■ **AIM OF THE EXERCISE**: Search the records for the word "step" and copy each line in which it appears.

■ **RECORDS FOR THE TASK**:
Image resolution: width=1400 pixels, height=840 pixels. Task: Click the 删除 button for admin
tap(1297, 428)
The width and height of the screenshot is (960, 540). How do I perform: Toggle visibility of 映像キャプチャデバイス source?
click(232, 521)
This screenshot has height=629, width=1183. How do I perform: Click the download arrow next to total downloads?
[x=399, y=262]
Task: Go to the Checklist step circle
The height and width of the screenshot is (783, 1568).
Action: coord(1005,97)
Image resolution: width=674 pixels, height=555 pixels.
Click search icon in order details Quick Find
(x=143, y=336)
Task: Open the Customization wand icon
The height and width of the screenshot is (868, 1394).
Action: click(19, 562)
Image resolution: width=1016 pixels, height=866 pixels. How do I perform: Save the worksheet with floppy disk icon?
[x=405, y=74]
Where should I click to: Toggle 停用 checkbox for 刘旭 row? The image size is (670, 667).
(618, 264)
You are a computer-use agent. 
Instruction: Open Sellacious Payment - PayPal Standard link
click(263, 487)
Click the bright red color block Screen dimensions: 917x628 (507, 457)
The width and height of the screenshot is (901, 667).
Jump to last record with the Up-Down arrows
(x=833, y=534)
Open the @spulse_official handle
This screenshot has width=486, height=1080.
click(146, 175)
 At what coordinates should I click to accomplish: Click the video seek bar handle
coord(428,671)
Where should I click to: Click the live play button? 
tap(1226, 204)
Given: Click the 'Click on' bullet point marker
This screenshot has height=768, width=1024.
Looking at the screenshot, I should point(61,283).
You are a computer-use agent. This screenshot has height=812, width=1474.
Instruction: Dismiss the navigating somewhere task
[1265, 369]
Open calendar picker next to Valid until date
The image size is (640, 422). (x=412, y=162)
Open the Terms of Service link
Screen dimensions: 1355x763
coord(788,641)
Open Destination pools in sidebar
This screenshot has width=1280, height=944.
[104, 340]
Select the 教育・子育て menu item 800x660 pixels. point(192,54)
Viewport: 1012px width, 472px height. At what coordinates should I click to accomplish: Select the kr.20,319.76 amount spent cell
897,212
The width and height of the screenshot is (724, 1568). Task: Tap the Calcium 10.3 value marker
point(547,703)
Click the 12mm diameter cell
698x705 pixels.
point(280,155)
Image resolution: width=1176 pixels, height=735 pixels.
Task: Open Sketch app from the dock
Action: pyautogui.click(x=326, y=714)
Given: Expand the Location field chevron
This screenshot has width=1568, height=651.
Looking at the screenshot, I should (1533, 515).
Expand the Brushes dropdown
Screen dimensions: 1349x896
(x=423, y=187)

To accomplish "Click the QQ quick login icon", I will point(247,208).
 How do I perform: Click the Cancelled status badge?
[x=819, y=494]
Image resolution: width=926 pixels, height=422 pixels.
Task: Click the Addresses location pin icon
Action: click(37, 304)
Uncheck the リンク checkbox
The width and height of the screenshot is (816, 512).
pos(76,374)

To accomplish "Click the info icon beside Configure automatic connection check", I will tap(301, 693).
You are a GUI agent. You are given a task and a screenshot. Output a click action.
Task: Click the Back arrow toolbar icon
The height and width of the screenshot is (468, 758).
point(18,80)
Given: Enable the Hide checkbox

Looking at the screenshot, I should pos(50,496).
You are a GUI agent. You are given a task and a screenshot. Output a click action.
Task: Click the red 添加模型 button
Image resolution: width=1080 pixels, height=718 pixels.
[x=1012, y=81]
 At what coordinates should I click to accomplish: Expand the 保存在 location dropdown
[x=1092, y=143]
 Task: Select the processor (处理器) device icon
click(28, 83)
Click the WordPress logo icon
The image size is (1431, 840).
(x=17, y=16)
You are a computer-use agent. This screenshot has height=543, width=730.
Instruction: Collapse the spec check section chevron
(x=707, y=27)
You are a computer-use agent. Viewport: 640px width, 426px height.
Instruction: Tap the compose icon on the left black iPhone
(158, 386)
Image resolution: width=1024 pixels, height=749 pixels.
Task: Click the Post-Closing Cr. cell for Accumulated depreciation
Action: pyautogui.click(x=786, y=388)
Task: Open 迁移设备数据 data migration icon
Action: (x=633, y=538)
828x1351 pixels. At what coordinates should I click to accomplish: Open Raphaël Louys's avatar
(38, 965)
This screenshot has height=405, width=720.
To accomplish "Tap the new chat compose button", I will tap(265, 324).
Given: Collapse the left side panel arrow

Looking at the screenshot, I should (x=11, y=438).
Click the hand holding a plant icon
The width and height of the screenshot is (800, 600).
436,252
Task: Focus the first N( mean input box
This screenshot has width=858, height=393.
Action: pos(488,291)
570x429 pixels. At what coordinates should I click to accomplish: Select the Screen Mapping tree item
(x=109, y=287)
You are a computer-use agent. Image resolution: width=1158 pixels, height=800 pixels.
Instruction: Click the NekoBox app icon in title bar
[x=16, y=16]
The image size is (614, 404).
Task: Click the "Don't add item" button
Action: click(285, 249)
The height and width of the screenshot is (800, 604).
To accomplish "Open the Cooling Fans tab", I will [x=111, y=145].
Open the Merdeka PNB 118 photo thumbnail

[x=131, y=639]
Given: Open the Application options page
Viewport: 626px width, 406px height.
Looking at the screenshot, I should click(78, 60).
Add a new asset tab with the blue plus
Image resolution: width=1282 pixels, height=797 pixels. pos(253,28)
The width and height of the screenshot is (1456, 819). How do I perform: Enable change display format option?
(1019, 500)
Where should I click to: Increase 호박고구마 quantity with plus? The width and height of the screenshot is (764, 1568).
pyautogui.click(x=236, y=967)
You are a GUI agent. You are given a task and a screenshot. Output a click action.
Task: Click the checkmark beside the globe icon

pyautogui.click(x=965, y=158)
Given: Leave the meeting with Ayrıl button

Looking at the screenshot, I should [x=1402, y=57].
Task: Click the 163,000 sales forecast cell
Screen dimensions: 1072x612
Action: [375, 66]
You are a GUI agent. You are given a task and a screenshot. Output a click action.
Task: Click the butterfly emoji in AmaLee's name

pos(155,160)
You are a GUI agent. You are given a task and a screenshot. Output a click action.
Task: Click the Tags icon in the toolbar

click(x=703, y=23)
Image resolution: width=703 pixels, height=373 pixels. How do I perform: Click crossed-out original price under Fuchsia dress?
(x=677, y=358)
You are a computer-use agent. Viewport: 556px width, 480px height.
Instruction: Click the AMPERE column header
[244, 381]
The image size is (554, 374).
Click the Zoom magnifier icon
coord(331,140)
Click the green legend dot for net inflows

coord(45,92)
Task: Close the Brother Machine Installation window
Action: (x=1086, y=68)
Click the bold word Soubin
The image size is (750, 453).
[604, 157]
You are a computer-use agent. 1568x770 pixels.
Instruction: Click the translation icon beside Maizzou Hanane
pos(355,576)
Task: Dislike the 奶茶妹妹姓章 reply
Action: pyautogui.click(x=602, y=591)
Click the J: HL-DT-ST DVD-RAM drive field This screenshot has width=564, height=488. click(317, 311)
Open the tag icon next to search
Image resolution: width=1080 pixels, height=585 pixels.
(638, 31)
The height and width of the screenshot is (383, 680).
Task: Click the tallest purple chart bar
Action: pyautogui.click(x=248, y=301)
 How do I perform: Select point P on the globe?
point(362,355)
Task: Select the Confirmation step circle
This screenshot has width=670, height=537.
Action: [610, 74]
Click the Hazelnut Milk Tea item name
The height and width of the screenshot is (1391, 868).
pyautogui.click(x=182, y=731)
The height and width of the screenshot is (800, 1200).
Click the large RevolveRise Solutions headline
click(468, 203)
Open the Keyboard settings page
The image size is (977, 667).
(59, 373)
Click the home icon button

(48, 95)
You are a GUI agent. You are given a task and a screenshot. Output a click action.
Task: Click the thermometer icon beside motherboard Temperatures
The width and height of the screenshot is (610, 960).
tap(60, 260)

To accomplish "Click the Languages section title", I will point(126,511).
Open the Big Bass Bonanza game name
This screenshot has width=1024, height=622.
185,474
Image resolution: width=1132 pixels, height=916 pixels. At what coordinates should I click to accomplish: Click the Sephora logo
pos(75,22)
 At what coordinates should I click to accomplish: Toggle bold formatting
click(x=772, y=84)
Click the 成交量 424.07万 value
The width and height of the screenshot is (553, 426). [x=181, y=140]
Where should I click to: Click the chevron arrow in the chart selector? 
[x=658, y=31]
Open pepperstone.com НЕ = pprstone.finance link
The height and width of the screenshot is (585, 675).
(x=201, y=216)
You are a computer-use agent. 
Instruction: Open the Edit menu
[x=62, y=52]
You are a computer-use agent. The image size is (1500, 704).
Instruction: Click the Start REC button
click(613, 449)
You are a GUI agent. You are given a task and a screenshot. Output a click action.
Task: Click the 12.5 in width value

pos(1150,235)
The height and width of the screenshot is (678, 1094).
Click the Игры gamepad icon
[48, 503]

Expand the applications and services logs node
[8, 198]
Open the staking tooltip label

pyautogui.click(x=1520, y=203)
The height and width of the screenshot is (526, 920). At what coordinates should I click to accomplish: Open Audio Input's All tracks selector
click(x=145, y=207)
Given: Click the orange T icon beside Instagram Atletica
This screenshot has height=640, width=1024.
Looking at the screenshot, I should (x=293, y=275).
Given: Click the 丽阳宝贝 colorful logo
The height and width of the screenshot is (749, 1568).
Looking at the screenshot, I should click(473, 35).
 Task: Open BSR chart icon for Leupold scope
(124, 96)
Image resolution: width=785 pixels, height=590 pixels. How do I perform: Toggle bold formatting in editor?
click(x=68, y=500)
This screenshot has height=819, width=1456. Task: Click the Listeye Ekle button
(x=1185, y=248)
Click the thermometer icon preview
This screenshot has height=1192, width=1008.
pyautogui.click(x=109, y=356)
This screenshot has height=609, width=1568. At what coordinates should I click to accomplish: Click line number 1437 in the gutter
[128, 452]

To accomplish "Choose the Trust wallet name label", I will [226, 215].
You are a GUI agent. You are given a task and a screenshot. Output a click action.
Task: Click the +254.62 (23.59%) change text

■ **TASK OUTPUT**:
Task: Go to the Checklist step circle
Task: Select the Confirmation step circle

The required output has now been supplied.